If there isn’t some jealousy, it’s not healthy.
If you don’t fight than there is no passion.
These are three phrases that should be immediately followed by three unicorns and that finger that resides between the pointer and index fingers.
Relationships take effort. But if we care for and want to be with the person on the other side, then it’s easy to put forth the effort. If we trust the person on the other side and they respect us, than jealousy should not rear its ugly head. And if we fight a lot, it’s a sign that we don’t have the respect and admiration for each other to find alternate means of dealing with differences and disagreements.
To take this point a couple steps further, let’s explore the basics of a successful relationship.
1. Awareness: As in, I know who you are and what moves you. I understand your body language and your words, even when you may not fully and succinctly lay out what you’re trying to say. I don’t need to ask you if you like something or if you had a good day because I’ll be in tune enough to understand these facets of you.
2. Unselfishness: As in, my awareness is followed up by actions and words without a desire or need to get something in return. It means that I will do things for you because I have genuine desire to do so.
3. Respect: As in, I respect who you are and what you bring to me and the relationship.
4. Admiration: As in, I can talk effortlessly about all of the good things about you and what makes you such an amazing person. I admire your strengths and your ability to see your faults as we all have them.
That light recap was important in establishing the basis for why a lot of fighting should not be attributed to mere passion in a relationship.
If we truly respect and admire our partner, we will not want to fight as a matter of sustaining our relationship. Something will trigger us to pull back those default negative emotions and move forward with a more thoughtful approach.
If we are truly aware of our partner, we will see things that give us concern and seek to understand those things before rendering a broad reaction to them. Shortly thereafter, aforementioned respect and admiration, along with unselfishness, will guide us down a path of thoughtful conversations and actions.

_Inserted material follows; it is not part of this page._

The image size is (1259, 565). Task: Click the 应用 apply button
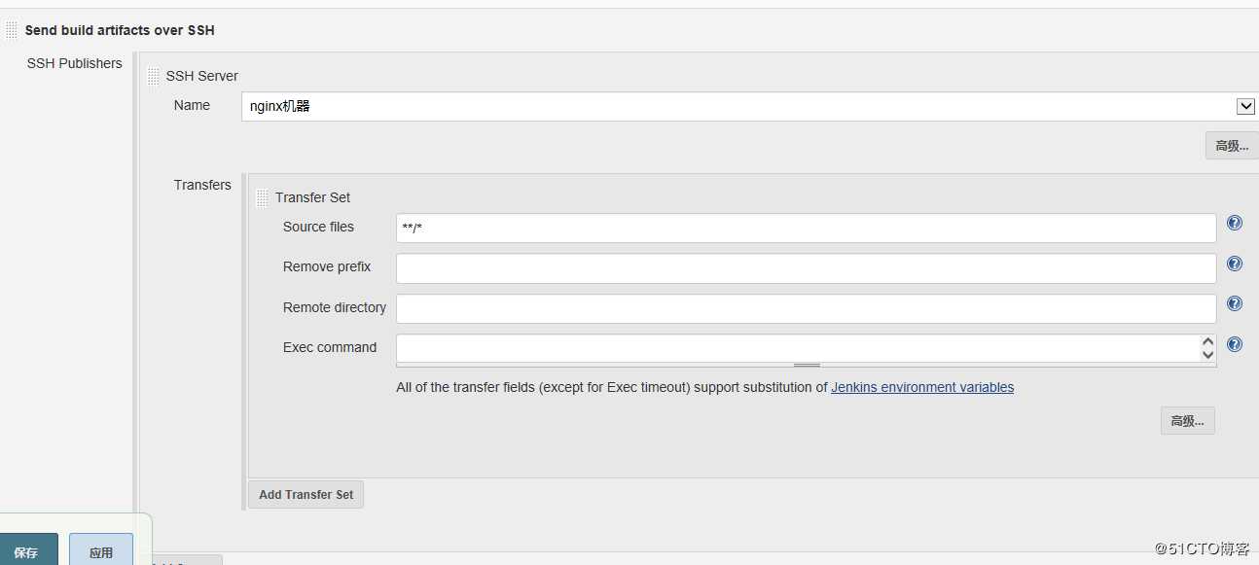101,551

This being wholly different than seeing things that give us concern and attacking or being passive (aggressive) about them.

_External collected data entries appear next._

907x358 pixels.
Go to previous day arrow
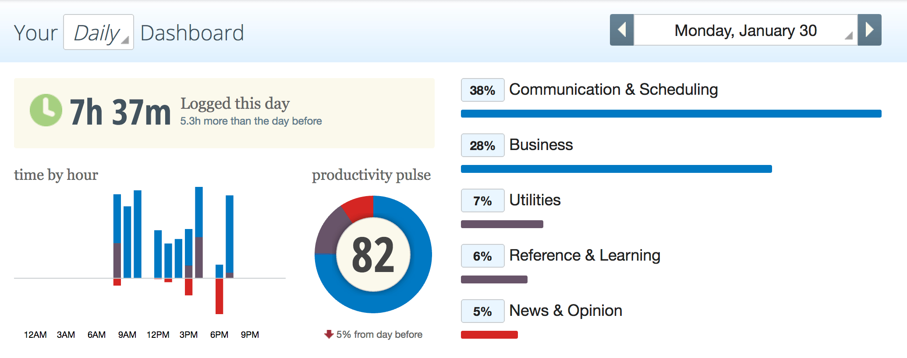621,30
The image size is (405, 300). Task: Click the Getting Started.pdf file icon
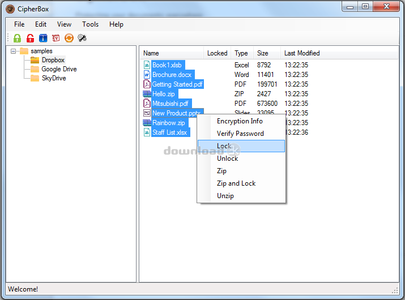click(147, 84)
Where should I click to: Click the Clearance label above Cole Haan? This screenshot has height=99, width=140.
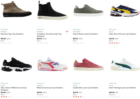77,29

To bring this all home, when people fight a lot, it is a result of impulse reactions that stem from unresolved issues or feelings of grander proportions. One fight with a significant other should give us pause and make us reflect on how it got to that point and what could have prevented it. In order for this to occur, however, we must think beyond ourselves (awareness and unselfishness) while having genuine respect and admiration for our partner. Those unresolved issues or feelings could be a lack of commitment to the relationship and thus an indifference to the end-state. It could also be a lack of respect for a partner or a self-esteem issue from the antagonistic partner that just likes to fight and be right. Either way, there is a compatibility issue afoot. Care to read the definition of incompatible? Unable to exist together in harmony. While two people that fight a lot may exist in the same space, it is not in harmony and it’s hardly together.
When someone tells you it’s all about passion, they are speaking of a partner’s passion for the subject but that is significantly different than their passion and commitment to the relationship as a whole.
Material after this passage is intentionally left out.